Much will (rightly) be said about how Da 5 Bloods taps into the current national anger over the murders of George Floyd and other Black men and women at the hands of the police; the opening sequence puts a fine point on that. The first beats combine archival footage of Muhammad Ali, Malcolm X, Angela Davis, Black soldiers in Vietnam, the Kent State massacre, the execution of Nguyễn Văn Lém, and more to paint a brief picture of the era, scored by the sounds of Marvin Gaye's "Inner City Blues." It also clearly lays out the theme that Lee will return to over the course of the running time: American atrocities at home and abroad have never looked all that different.
At the center of the narrative are the four surviving members of the Bloods, who fought together under their commander, known as Stormin' Norman (Chadwick Boseman, in flashbacks). In the years since the war, Eddie (Norm Lewis) has become wealthy; Melvin (Isiah Whitlock Jr.) has become a family man with a tendency for overindulgence; and Paul (Delroy Lindo) has turned into a Trump supporter, parroting the president's rhetoric about immigrants. Meanwhile, the audience quickly learns that the meditative Otis (Clarke Peters) had a romantic relationship during the war with a Vietnamese woman, who he has now turned to for help once again.
That's because these men have organized a reunion in Vietnam with a dual purpose: To retrieve Norman's remains and find the extraordinary fortune they left buried in the jungle. They arrive in Ho Chi Minh City looking like a bunch of goofy boomer dads, a far cry from the hardened soldiers they were in youth or will become once again in their advanced age. It quickly becomes obvious that the mission is not what Lee and his co-writer Kevin Willmott are most preoccupied with. (Lee and Willmott took a script that was about a group of white GIs going back and completely reworked it.) The hunt for Norman's body and the gold is relatively straightforward; the relationships between these men, which has been shaped by the dual traumas of being veterans of an immoral war and Black in America, is not.

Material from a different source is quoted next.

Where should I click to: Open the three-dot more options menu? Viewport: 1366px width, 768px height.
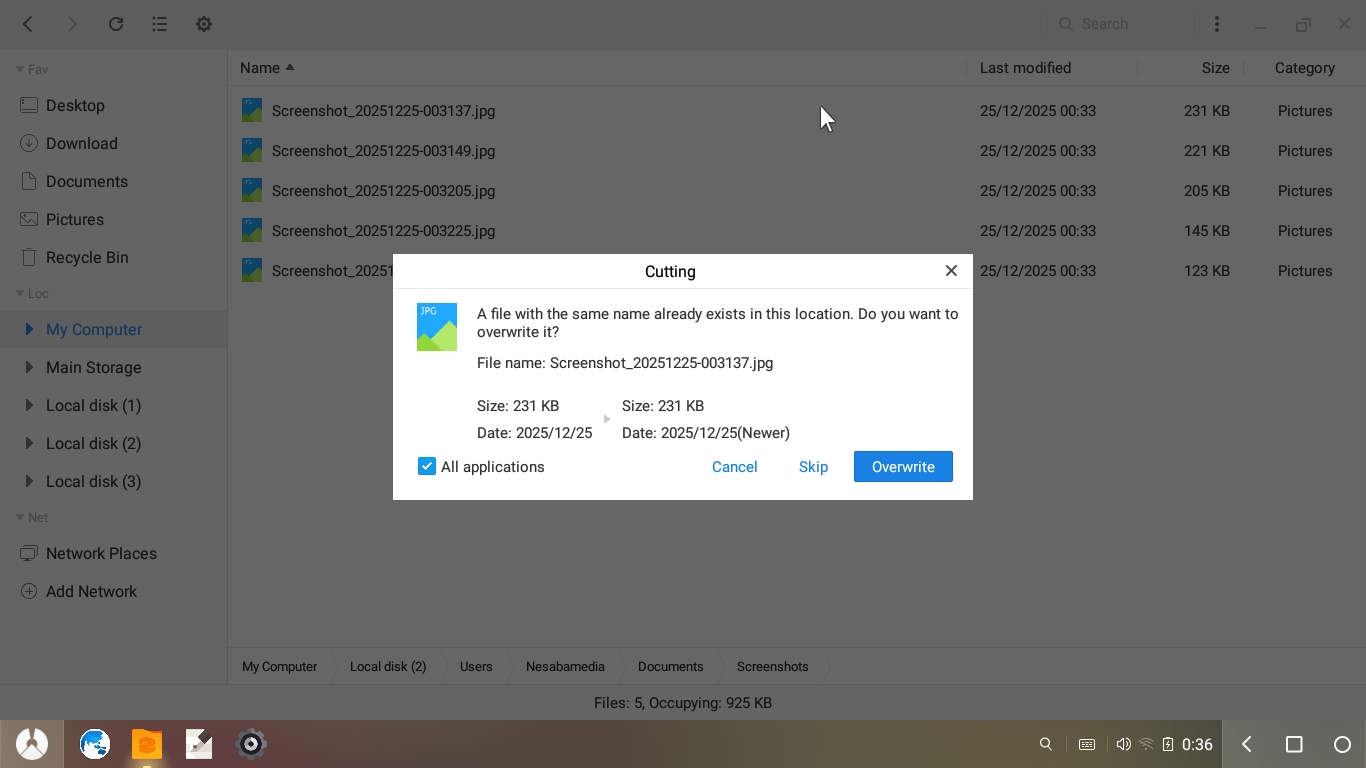pyautogui.click(x=1217, y=24)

Lee shoots the flashbacks that document the Bloods' time fighting the Viet Cong in 16mm, using the same actors to play the living members of the squad, but with Chadwick Boseman as their leader. While the newsreel-style footage gives these scenes a veracity, the disparity between the ages of the older actors and the people they are playing makes these scenes distinctly heightened. It often feels like Boseman and the other men are acting on different planes of existence even when they are in the same shot, which is rare. It works to make these moments feel like warped memories, frayed like the edges of film stock.

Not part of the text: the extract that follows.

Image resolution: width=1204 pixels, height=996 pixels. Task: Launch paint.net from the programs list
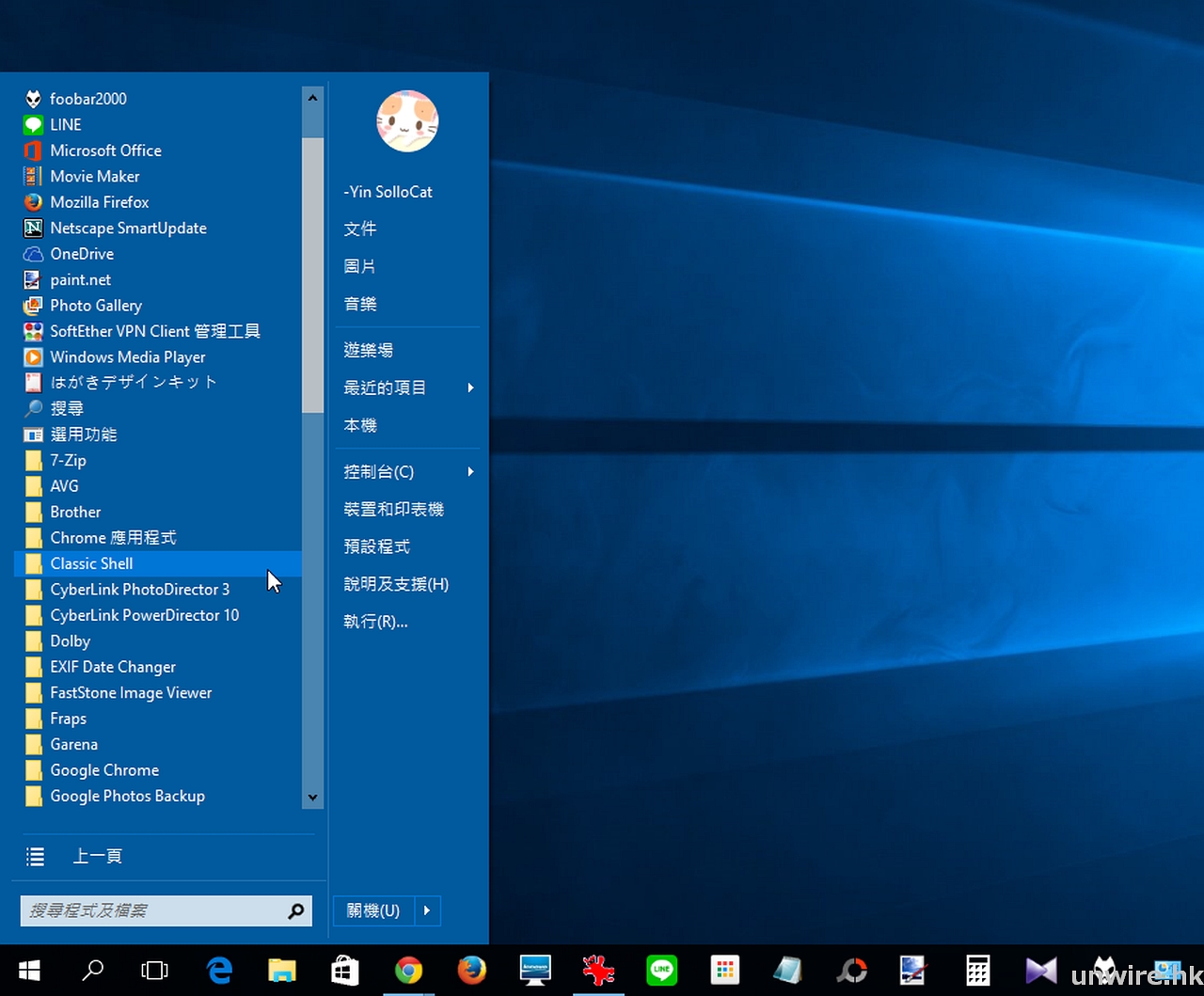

All of the actors are phenomenal, but it's Lindo as Paul who stands out. At first, it feels like Paul's Trump support and MAGA hat wearing might be too facile a trait, but, of course, Lee has never been a filmmaker that has cared much for subtlety. Instead, it's indicative of a rot that's been festering in this man's soul, portrayed with all the weight of a Shakespearean tragedy by Lindo. It's no coincidence that Lee has taken to calling Trump "Agent Orange," the same name as the chemical warfare used by the US. Paul is surprised when his son David (Jonathan Majors) arrives in Vietnam, wanting in on the cash reward and lording something over his distant father. The fascist impulses of this country bleed between generations, creating rifts between fathers and sons, allowing injustices to spread.

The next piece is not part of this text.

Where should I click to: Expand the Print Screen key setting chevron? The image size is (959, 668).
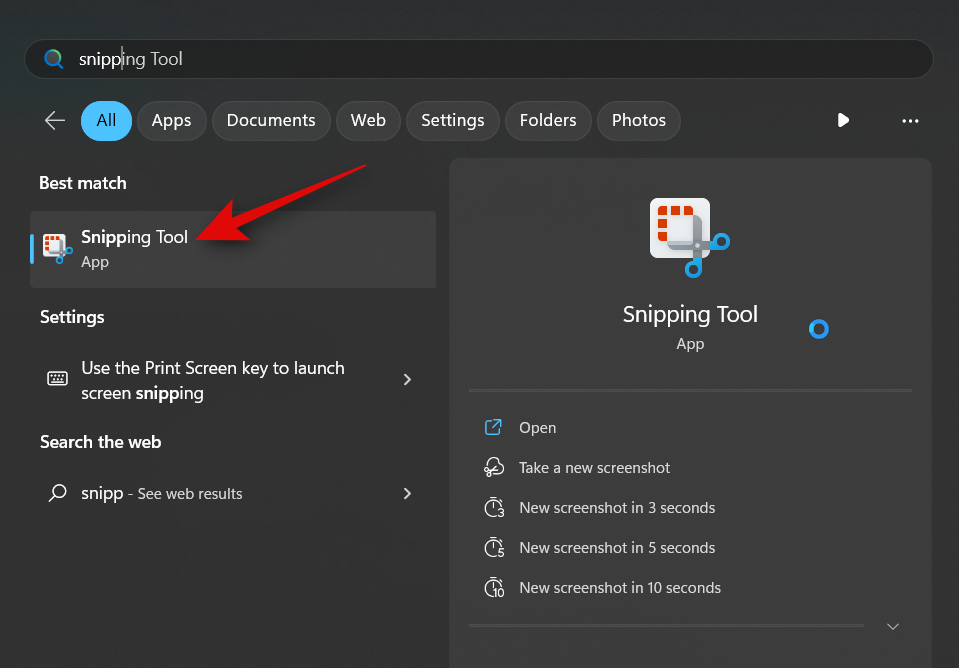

Da 5 Bloods wants to account for all the people to whom America owes reparations: the Black GIs, who were sent to die overseas for an indifferent and hostile homeland, and the Vietnamese people. It's in conversation with the years of media that has painted the North Vietnamese in broadly evil strokes, even name-checking the Rambo franchise. While the film doesn't totally bat down all those stereotypes, it adds wrinkles to every character who could be perceived as a villain.
For as brutal as Da 5 Bloods often is -- and it is bloody and gruesome -- the film ends in a place of genuine catharsis. This is a furious piece of art, but not one without optimism. Wrestling in the swampy decades of racism and crimes against humanity, Lee has emerged hopeful. It's not simple or naïve, but it is hope.